WHAT TO WORK ON:
Reproduce each entry below verbatim.

RECORDS:
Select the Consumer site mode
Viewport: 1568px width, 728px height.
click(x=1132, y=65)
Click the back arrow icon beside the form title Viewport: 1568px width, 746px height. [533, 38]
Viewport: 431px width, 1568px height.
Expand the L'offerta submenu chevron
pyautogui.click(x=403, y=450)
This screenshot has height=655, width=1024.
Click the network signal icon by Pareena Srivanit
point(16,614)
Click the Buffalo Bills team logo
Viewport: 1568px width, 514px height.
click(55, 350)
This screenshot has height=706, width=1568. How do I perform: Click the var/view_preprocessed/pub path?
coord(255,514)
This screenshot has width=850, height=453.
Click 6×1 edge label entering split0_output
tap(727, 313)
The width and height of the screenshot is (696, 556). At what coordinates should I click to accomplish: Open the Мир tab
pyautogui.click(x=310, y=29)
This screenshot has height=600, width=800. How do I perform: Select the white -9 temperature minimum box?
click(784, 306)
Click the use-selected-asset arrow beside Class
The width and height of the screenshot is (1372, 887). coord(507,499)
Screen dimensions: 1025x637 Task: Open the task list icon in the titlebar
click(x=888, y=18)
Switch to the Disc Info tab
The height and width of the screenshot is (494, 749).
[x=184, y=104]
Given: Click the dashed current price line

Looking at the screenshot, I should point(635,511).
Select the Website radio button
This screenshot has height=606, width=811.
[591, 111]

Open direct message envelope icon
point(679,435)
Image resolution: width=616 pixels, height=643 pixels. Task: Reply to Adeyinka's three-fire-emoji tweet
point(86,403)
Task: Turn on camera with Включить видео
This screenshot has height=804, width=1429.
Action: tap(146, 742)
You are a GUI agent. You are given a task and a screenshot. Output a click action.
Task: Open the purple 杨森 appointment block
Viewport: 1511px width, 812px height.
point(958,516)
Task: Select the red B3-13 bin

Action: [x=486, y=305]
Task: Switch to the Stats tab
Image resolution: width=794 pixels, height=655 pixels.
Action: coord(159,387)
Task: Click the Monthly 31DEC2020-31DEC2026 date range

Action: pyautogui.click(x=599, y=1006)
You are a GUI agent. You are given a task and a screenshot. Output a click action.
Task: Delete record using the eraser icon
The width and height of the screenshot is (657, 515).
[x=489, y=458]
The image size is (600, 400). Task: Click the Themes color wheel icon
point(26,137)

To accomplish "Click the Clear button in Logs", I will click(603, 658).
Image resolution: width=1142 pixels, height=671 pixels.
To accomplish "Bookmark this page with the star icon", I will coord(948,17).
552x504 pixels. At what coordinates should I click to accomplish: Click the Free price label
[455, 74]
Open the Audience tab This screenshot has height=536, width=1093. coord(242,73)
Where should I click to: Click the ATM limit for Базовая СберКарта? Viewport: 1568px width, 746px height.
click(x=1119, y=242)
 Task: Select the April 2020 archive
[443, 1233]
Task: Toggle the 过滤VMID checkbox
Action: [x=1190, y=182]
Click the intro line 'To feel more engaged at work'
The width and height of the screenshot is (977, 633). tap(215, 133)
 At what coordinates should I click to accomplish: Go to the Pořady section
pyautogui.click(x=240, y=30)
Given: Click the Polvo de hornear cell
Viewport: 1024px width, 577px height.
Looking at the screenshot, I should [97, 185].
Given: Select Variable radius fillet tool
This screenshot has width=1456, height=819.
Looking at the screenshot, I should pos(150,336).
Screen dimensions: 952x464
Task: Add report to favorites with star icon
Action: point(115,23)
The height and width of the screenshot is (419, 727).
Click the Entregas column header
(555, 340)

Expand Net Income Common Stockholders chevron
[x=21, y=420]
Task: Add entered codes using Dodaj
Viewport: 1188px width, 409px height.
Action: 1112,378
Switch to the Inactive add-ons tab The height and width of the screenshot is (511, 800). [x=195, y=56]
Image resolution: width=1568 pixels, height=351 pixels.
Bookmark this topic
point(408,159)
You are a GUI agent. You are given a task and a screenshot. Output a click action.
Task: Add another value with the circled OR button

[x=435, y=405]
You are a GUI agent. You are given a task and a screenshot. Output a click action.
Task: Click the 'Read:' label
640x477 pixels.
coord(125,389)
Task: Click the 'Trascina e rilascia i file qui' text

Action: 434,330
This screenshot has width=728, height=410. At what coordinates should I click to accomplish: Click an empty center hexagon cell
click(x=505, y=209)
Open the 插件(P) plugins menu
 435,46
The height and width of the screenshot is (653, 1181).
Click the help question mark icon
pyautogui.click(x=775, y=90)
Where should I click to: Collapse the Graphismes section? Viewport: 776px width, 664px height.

SOLUTION TO THE PROBLEM:
Select the Consumer site mode
Viewport: 1568px width, 728px height.
click(x=1132, y=65)
Click the back arrow icon beside the form title Viewport: 1568px width, 746px height. [533, 38]
Viewport: 431px width, 1568px height.
Expand the L'offerta submenu chevron
pyautogui.click(x=403, y=450)
This screenshot has height=655, width=1024.
Click the network signal icon by Pareena Srivanit
point(16,614)
Click the Buffalo Bills team logo
Viewport: 1568px width, 514px height.
click(55, 350)
This screenshot has height=706, width=1568. How do I perform: Click the var/view_preprocessed/pub path?
coord(255,514)
This screenshot has width=850, height=453.
Click 6×1 edge label entering split0_output
tap(727, 313)
The width and height of the screenshot is (696, 556). At what coordinates should I click to accomplish: Open the Мир tab
pyautogui.click(x=310, y=29)
This screenshot has height=600, width=800. How do I perform: Select the white -9 temperature minimum box?
click(784, 306)
Click the use-selected-asset arrow beside Class
The width and height of the screenshot is (1372, 887). coord(507,499)
Screen dimensions: 1025x637 Task: Open the task list icon in the titlebar
click(x=888, y=18)
Switch to the Disc Info tab
The height and width of the screenshot is (494, 749).
[x=184, y=104]
Given: Click the dashed current price line

Looking at the screenshot, I should point(635,511).
Select the Website radio button
This screenshot has height=606, width=811.
[591, 111]

Open direct message envelope icon
point(679,435)
Image resolution: width=616 pixels, height=643 pixels. Task: Reply to Adeyinka's three-fire-emoji tweet
point(86,403)
Task: Turn on camera with Включить видео
This screenshot has height=804, width=1429.
Action: tap(146, 742)
You are a GUI agent. You are given a task and a screenshot. Output a click action.
Task: Open the purple 杨森 appointment block
Viewport: 1511px width, 812px height.
point(958,516)
Task: Select the red B3-13 bin

Action: [x=486, y=305]
Task: Switch to the Stats tab
Image resolution: width=794 pixels, height=655 pixels.
Action: coord(159,387)
Task: Click the Monthly 31DEC2020-31DEC2026 date range

Action: pyautogui.click(x=599, y=1006)
You are a GUI agent. You are given a task and a screenshot. Output a click action.
Task: Delete record using the eraser icon
The width and height of the screenshot is (657, 515).
[x=489, y=458]
The image size is (600, 400). Task: Click the Themes color wheel icon
point(26,137)

To accomplish "Click the Clear button in Logs", I will click(603, 658).
Image resolution: width=1142 pixels, height=671 pixels.
To accomplish "Bookmark this page with the star icon", I will coord(948,17).
552x504 pixels. At what coordinates should I click to accomplish: Click the Free price label
[455, 74]
Open the Audience tab This screenshot has height=536, width=1093. coord(242,73)
Where should I click to: Click the ATM limit for Базовая СберКарта? Viewport: 1568px width, 746px height.
click(x=1119, y=242)
 Task: Select the April 2020 archive
[443, 1233]
Task: Toggle the 过滤VMID checkbox
Action: [x=1190, y=182]
Click the intro line 'To feel more engaged at work'
The width and height of the screenshot is (977, 633). tap(215, 133)
 At what coordinates should I click to accomplish: Go to the Pořady section
pyautogui.click(x=240, y=30)
Given: Click the Polvo de hornear cell
Viewport: 1024px width, 577px height.
Looking at the screenshot, I should [97, 185].
Given: Select Variable radius fillet tool
This screenshot has width=1456, height=819.
Looking at the screenshot, I should pos(150,336).
Screen dimensions: 952x464
Task: Add report to favorites with star icon
Action: point(115,23)
The height and width of the screenshot is (419, 727).
Click the Entregas column header
(555, 340)

Expand Net Income Common Stockholders chevron
[x=21, y=420]
Task: Add entered codes using Dodaj
Viewport: 1188px width, 409px height.
Action: 1112,378
Switch to the Inactive add-ons tab The height and width of the screenshot is (511, 800). [x=195, y=56]
Image resolution: width=1568 pixels, height=351 pixels.
Bookmark this topic
point(408,159)
You are a GUI agent. You are given a task and a screenshot. Output a click action.
Task: Add another value with the circled OR button

[x=435, y=405]
You are a GUI agent. You are given a task and a screenshot. Output a click action.
Task: Click the 'Read:' label
640x477 pixels.
coord(125,389)
Task: Click the 'Trascina e rilascia i file qui' text

Action: 434,330
This screenshot has width=728, height=410. At what coordinates should I click to accomplish: Click an empty center hexagon cell
click(x=505, y=209)
Open the 插件(P) plugins menu
 435,46
The height and width of the screenshot is (653, 1181).
Click the help question mark icon
pyautogui.click(x=775, y=90)
Where should I click to: Collapse the Graphismes section? Viewport: 776px width, 664px height.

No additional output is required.